Bravo cree que esto da pie a dos escenarios posibles. En el primero, la crisis acelerará los cambios que venía experimentando el gremio con la disminución de su presencia, llevándolo a una mayor especialización y a que sólo personas de muy altos ingresos puedan pagarlas. El segundo escenario es que la escasez de empleo y la abundancia de personas buscándolo hagan que más mujeres se vean obligadas a trabajar en esto por menores salarios, revirtiendo la tendencia de las últimas décadas.

“Hoy los trabajos están siendo recargados o incluyendo funciones que antes de la pandemia realizaba otra persona, como limpieza de vidrios o mantención de jardín. Los sueldos han caído casi a la mitad”, dice Luz Vidal.

¿Esto será el fin del gremio en Chile? Fernández se muestra escéptica y cuenta que lo mismo se discutía a inicio de los 80. “Muchos decían que el trabajo doméstico en Latinoamérica iba a mutar hacia algo más moderno y que eso se refería a los formatos más europeos”, cuenta la socióloga, sobre sistemas de trabajo exclusivos como niñera o pago por hora a través de empresas de limpieza. “Han pasado 40 años y eso todavía no ocurre. ¿Por qué? No porque no haya habido transformaciones, sino porque tenemos una idea de modernidad vinculada a modelos de otros países con otros patrones culturales”, analiza.

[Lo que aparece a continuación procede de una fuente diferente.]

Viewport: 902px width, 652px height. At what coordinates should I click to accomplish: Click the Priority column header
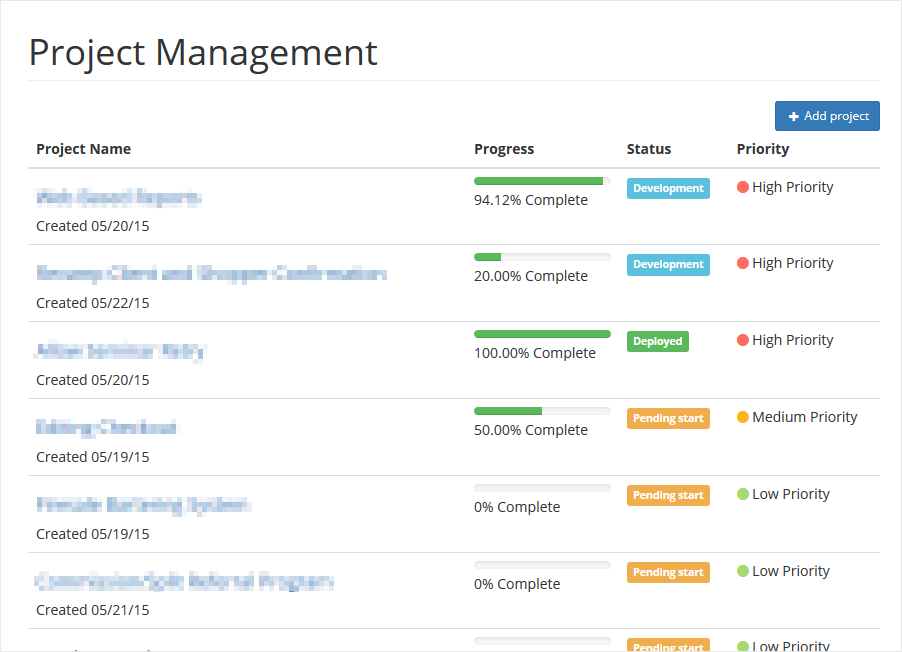pos(763,148)
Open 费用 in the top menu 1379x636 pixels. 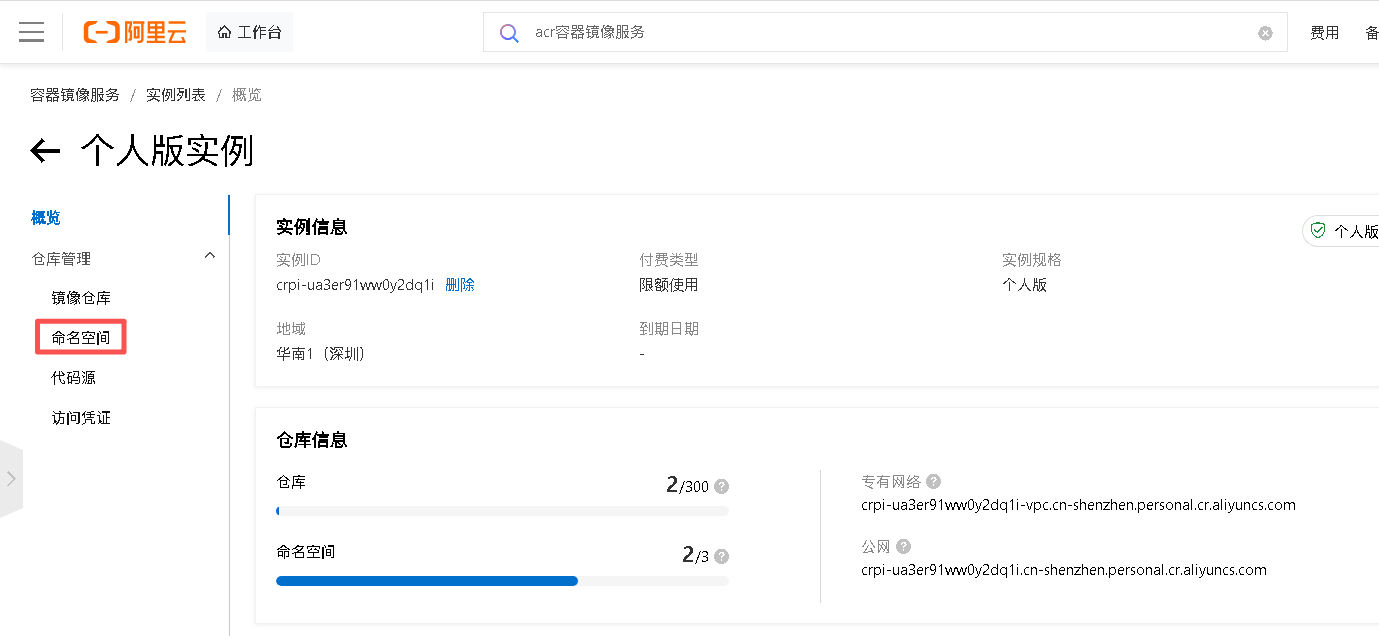pos(1324,31)
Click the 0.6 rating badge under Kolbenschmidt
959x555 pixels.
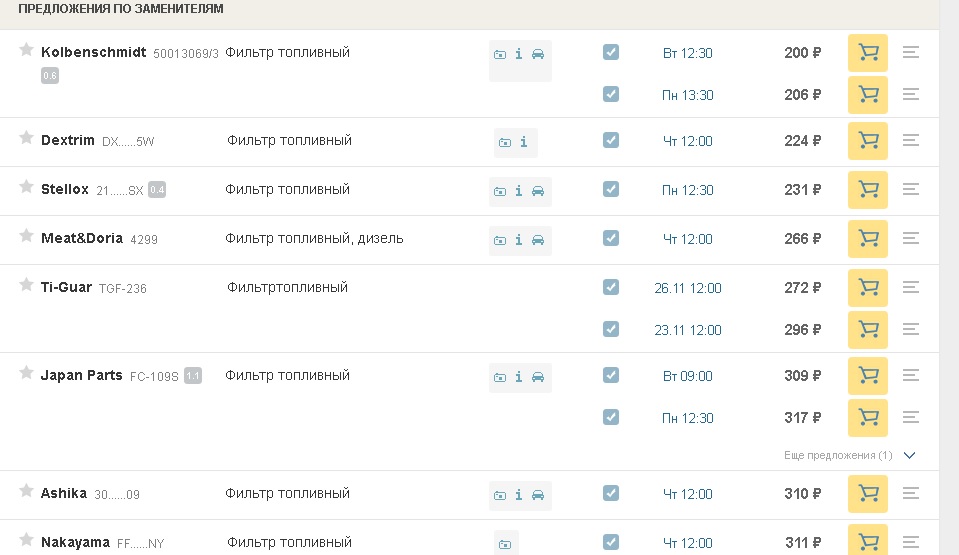click(x=50, y=76)
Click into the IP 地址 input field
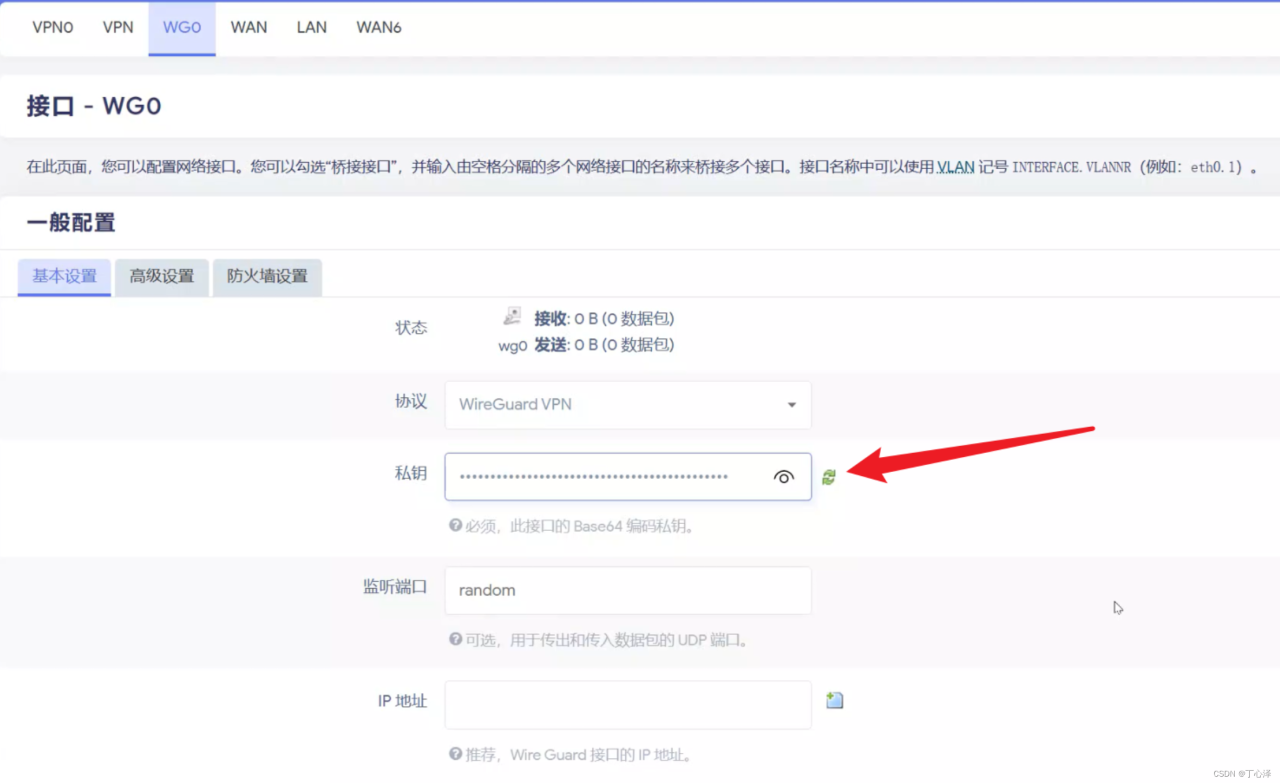Screen dimensions: 1280x783 pyautogui.click(x=628, y=704)
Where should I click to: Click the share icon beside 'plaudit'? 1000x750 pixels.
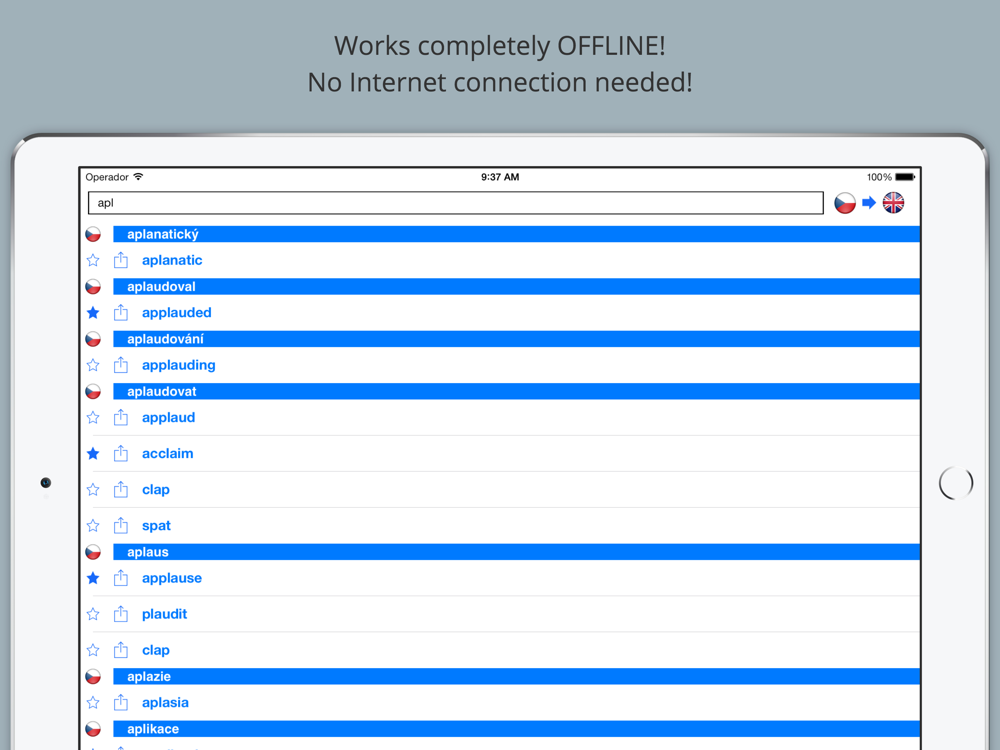(121, 614)
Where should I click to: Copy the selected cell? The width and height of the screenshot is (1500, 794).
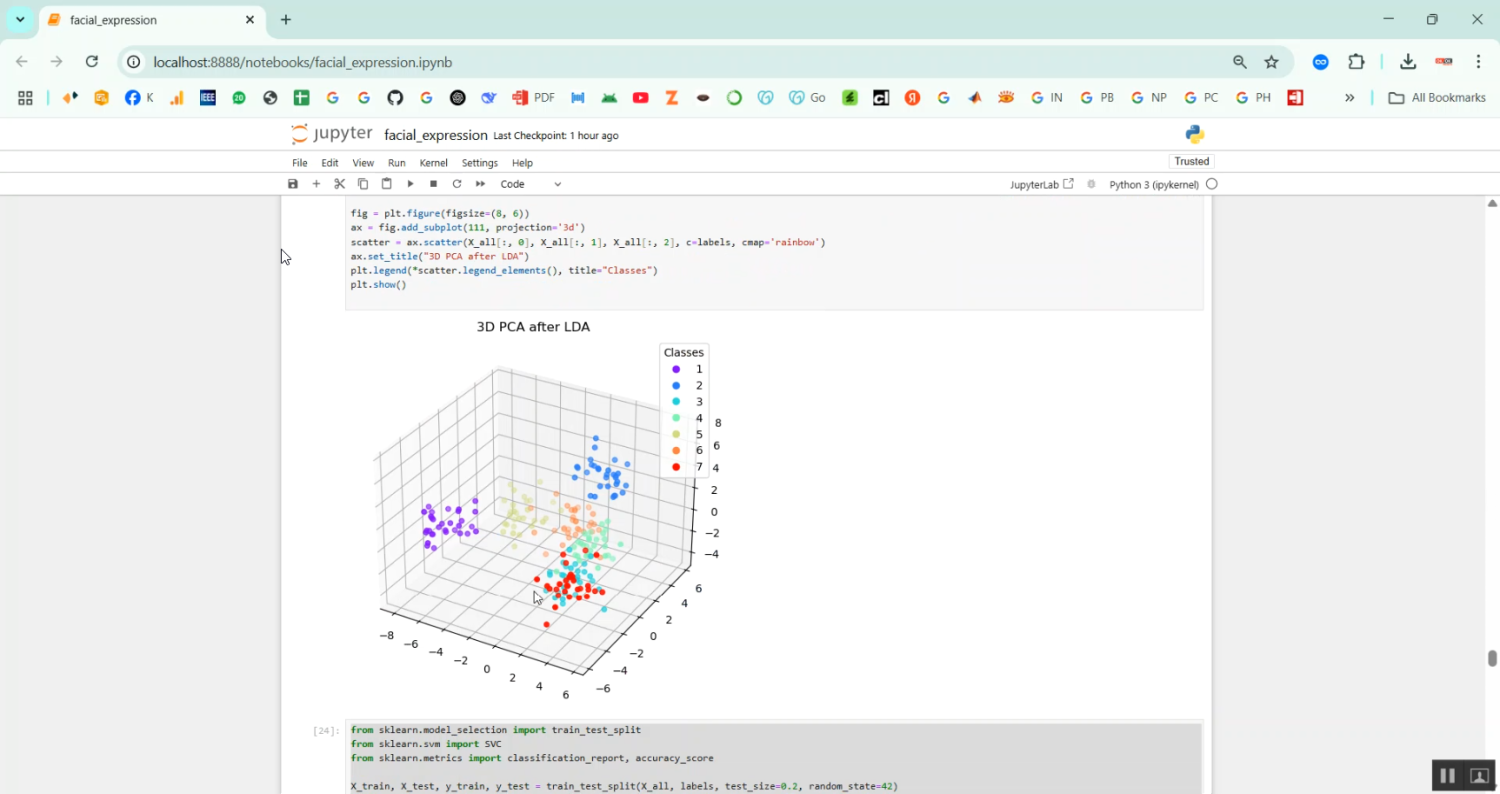point(363,184)
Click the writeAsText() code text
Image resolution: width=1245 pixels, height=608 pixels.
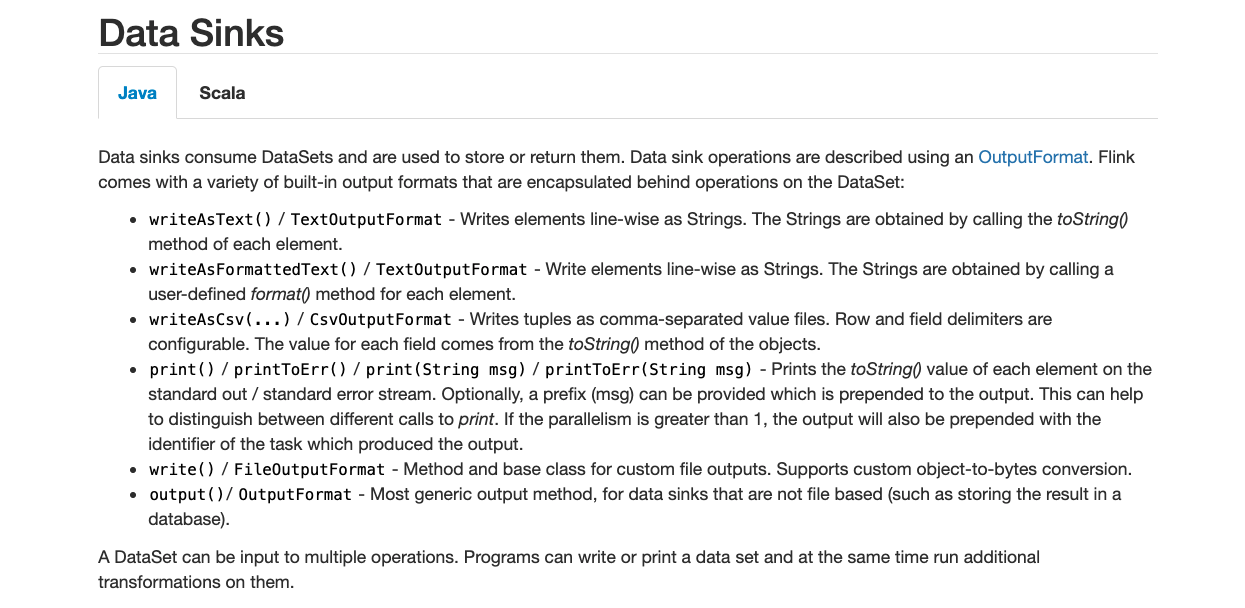click(201, 219)
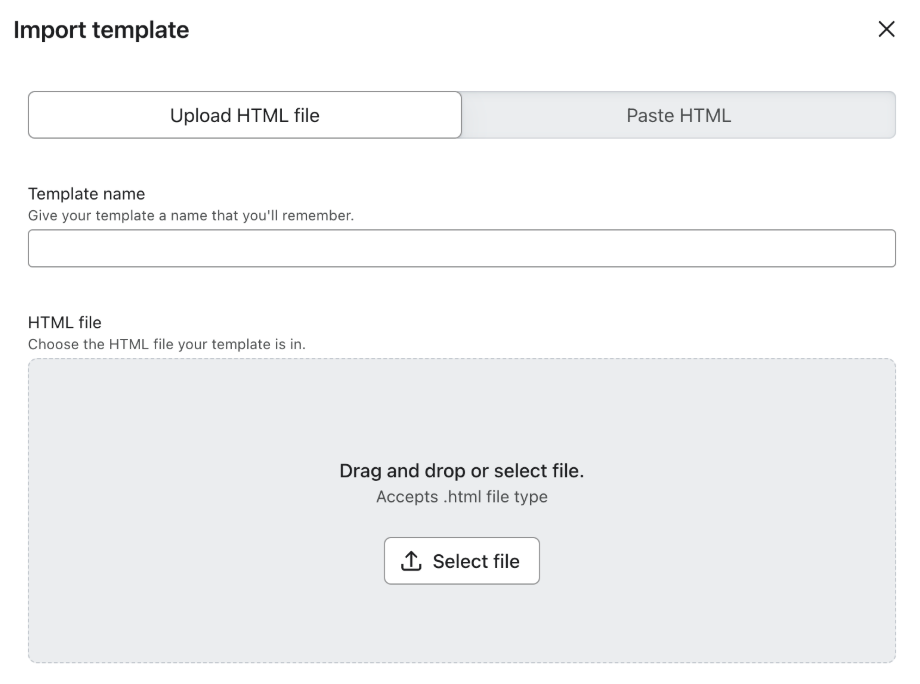Screen dimensions: 920x684
Task: Switch to the Paste HTML tab
Action: (678, 115)
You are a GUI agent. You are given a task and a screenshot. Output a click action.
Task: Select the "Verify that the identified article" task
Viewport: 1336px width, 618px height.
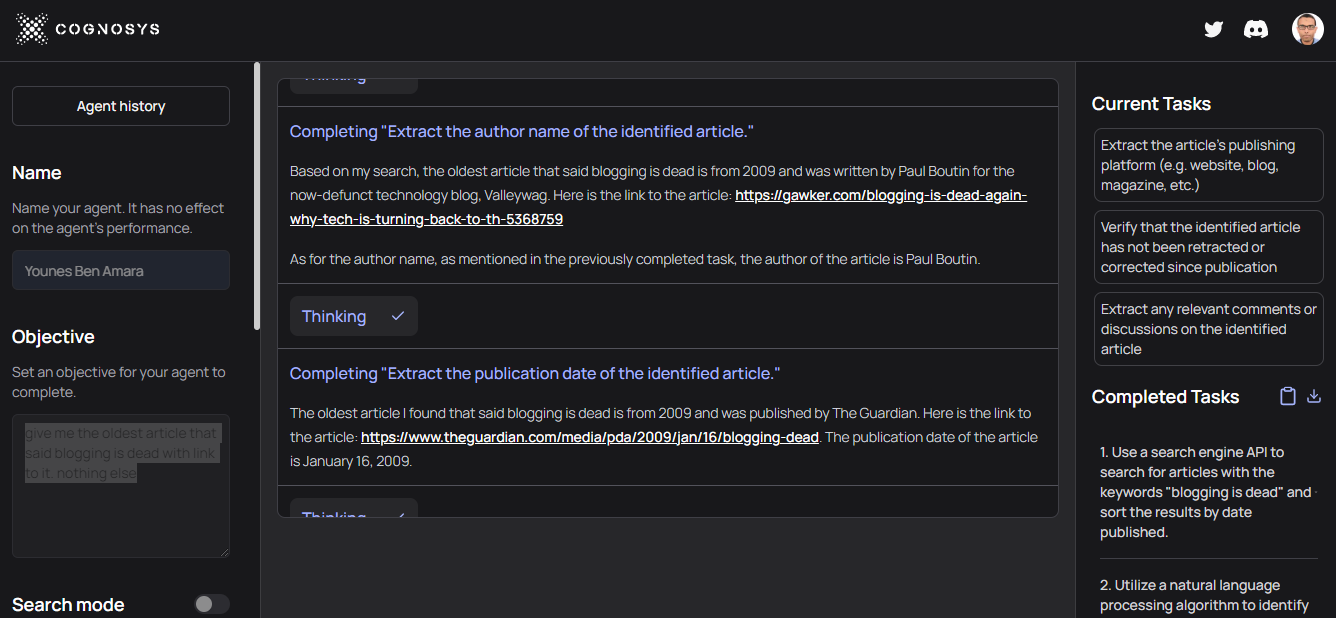pos(1208,247)
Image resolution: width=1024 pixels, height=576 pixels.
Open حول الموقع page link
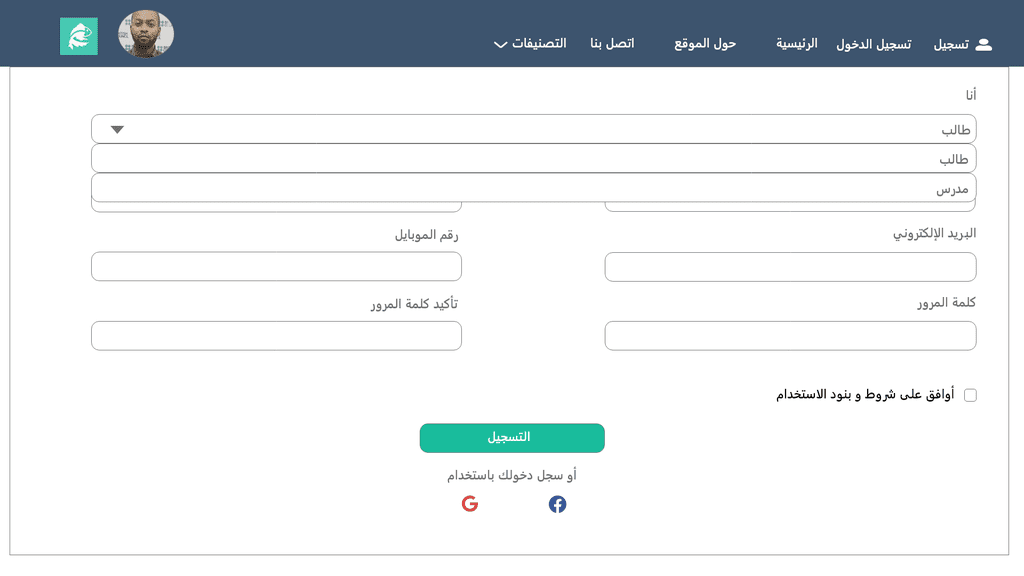(705, 44)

Pase lo que pase, la respuesta la sabremos pronto por el rol que juegan las trabajadoras domésticas en el engranaje económico, siendo mujeres que permiten que otras mujeres sean parte del mercado laboral. “Hoy es un momento muy irregular sin salas cunas, jardines infantiles ni colegios. Va a ser complejo el momento de la recuperación, cuando los puestos de trabajo se recuperen y vuelva el sistema presencial, porque va a haber un problema importante de sincronización”, proyecta Bravo.  

Elizabeth Tabilo, la trabajadora de La Serena con que partió este artículo, sigue en su casa del Norte Chico. Cuenta que está dolida y con rabia, que sus amigas le dicen que demande a su exjefa por esos 12 años de trabajo, pero ella no quiere. Es una extraña sensación que ella define así: “Mi hija me dijo que la olvidara nomás, pero que si un día ella me vuelve a llamar que le diga que no. Que le diga que tengo otro trabajo, aunque no lo tenga, pero que le diga que no voy a volver… Igual yo pienso que si me llama, volvería a trabajar, pero no sé... no sé”.